Task objective: For every entry below, retype it exactly as it reads.

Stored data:
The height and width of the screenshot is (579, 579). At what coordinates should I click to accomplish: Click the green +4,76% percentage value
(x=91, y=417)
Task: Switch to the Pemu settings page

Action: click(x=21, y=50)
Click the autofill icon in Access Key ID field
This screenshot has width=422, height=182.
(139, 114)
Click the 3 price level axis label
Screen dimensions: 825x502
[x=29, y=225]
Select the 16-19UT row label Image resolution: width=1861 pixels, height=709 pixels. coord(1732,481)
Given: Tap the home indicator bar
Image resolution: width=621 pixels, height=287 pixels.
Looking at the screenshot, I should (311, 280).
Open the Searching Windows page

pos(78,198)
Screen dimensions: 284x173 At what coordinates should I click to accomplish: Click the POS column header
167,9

The answer:
The height and width of the screenshot is (579, 579). At what coordinates should I click to accomplish: Click the green +4,76% percentage value
(x=91, y=417)
Task: Switch to the Pemu settings page

Action: click(x=21, y=50)
Click the autofill icon in Access Key ID field
This screenshot has width=422, height=182.
(139, 114)
Click the 3 price level axis label
Screen dimensions: 825x502
[x=29, y=225]
Select the 16-19UT row label Image resolution: width=1861 pixels, height=709 pixels. coord(1732,481)
Given: Tap the home indicator bar
Image resolution: width=621 pixels, height=287 pixels.
Looking at the screenshot, I should (311, 280).
Open the Searching Windows page

pos(78,198)
Screen dimensions: 284x173 At what coordinates should I click to accomplish: Click the POS column header
167,9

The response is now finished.